I honestly wasn't a huge arcade guy, as I couldn't get enough quarters from Mom and Dad to make it worth it, but I would go into the arcade and watch others crowd around the cabinets, hearing cheers on and off from across the room. I remember the Mortal Kombat series being a bit more popular where I lived, but Street Fighter is always the one I preferred.

I actually never owned one of the games until Street Fighter II Turbo Hyperfighting came out for the Wii's Virtual Console, and later the HD Remix version on the PS3. I suck at both, but as the article says, "I don't care." Something about those games makes you have fun, even when you're losing, probably because there's more of a sense of "damn, I almost had you that time and maybe next time...

...one...more...quarter...

My fighter experience is polarized between beating the snot out of my brother in SNES games like Street Fighter II Turbo and ClayFighter, and having the snot hastily expelled from me in DOA 3 by my best friend. Strangely enough I was more furious the few times my brother beat me than the million times my best friend beat me. And the few times I did manage to beat my friend were true victories.

Nice words Demi; summoned up memories of Space Invaders, Galaxians and Defender, rows of quarters (ok, 10 pence coins, but I'm trying to adapt to the colonies) and way too many Saturdays spent doing little else than standing around, pockets full of the remains of our paper round wages, spilling soda and chips (crisps, but most here wouldn't understand me) with friends as we all fought over who's three letter tag would be sitting on the magic top line at the end of the day.

Dude, yes. ... Just ... yes.

For me, growing up in Chicago, it was often the local video store, greasy spoon, or pool hall for a Street Fighter fix (often, um, upgraded to allow mid-air fireballs or no-charge Sonic Booms). Occasionally we'd make a run after school or hop a train to Belmont and stop into Denis' Place for Games for some Vendetta or similarly-generic beat'em-up, but really it was all about getting a ride out to Lincolnwood and getting dropped off with my friends at Diversions... Oh man. The place reeked of sweat and cheap cologne, there were the punk-@$$ savant kids and the early twenty-something office workers who would go there to cash their checks and crack some hidden moves with their seemingly limitless funds—for us it meant hitting up our parents for $10 or breaking the allowance bank for a few hours of escapism in the noisy dark... there were the beta cabinets for the various new SF iterations and of course the early builds of the Chicago-based, Midway-built Mortal Kombat games. First glimpse of Baraka after hearing about the rumors on the playgrounds was EPIC.

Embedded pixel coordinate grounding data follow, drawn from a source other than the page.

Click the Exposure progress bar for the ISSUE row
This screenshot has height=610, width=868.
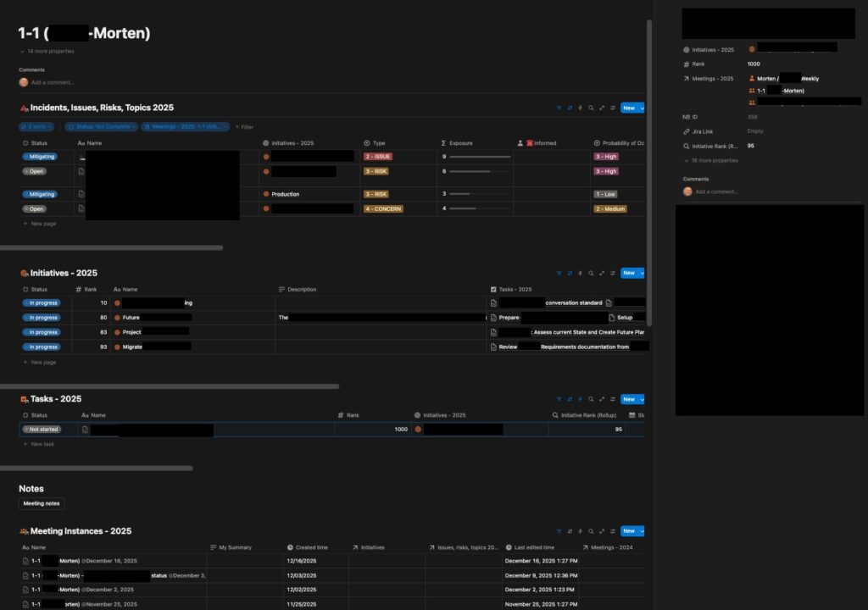pos(480,157)
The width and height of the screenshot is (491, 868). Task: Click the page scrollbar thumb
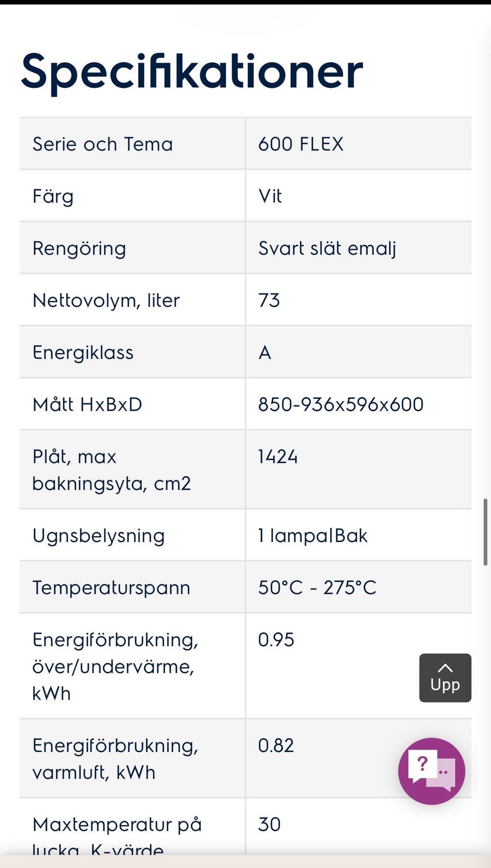[485, 532]
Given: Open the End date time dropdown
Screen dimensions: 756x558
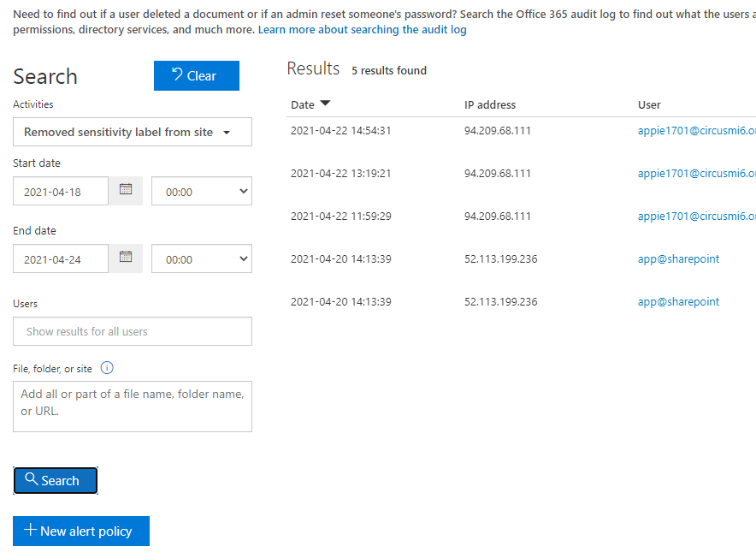Looking at the screenshot, I should point(202,259).
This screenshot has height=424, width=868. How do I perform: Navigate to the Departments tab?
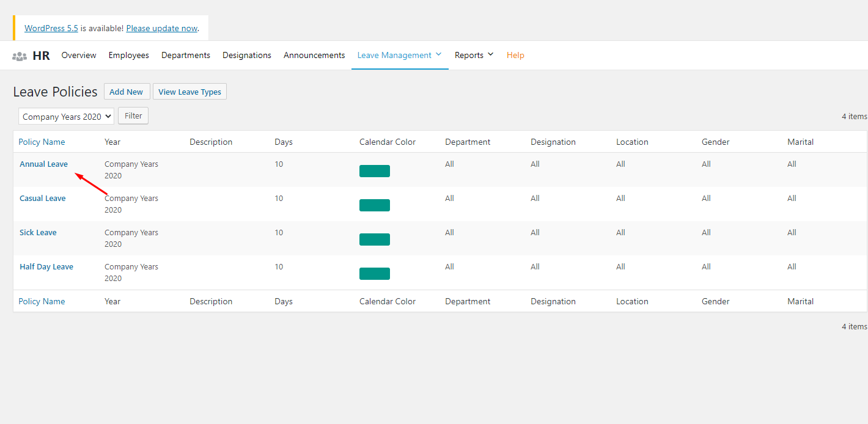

I was never top dog when it came to the fighting games, that was my friend, and there was that feeling of pride knowing that you were walking in with the guy who was going to own the machine in a cool and calculated way, standing to his left or right and just watching him demolish the competition. Then hearing the stories on the drive home after our ride got there to pick us up.

Man, the memories: taking a break from the fighters to go play some classic Run 'n' Gun basketball on the two-screen cabinet and throwing three-quarter-court windmill alley-oops, clogging up the X-Men three-screen arcade cabinet, or heading back to the fighters to wail out an Ultra Combo with Orchid or Sabrewulf...

Playing online will never rival that feeling of glorious success or brutal frustration: "No throws!"

Those days really are gone, and with them, unfortunately, are the Western arcades.

Thanks for the trip down memory lane. I'm always up for reminiscing about the arcade.

It also makes me think back to when EGM was published in Illinois and when the Quartermann rumors often pertained directly to what might be coming up at Diversions... man, those were good times. Waiting a month for new rumors made them that much juicier. A whole generation born into the Internet Age will never be able to understand it.

I was always really, really bad at fighting games, but I pumped a lot of money into the Street Fighter 2 and Mortal Kombat cabinets at the various arcades around town. I don't know that I ever won a single match that wasn't against the computer, but I always held out hope that one of these times, perhaps with a new game, I'd put in my quarters and discover some awesome, prodigious talent hidden deep within me. It never happened, but I did manage to crack the top spot on a number of light gun games.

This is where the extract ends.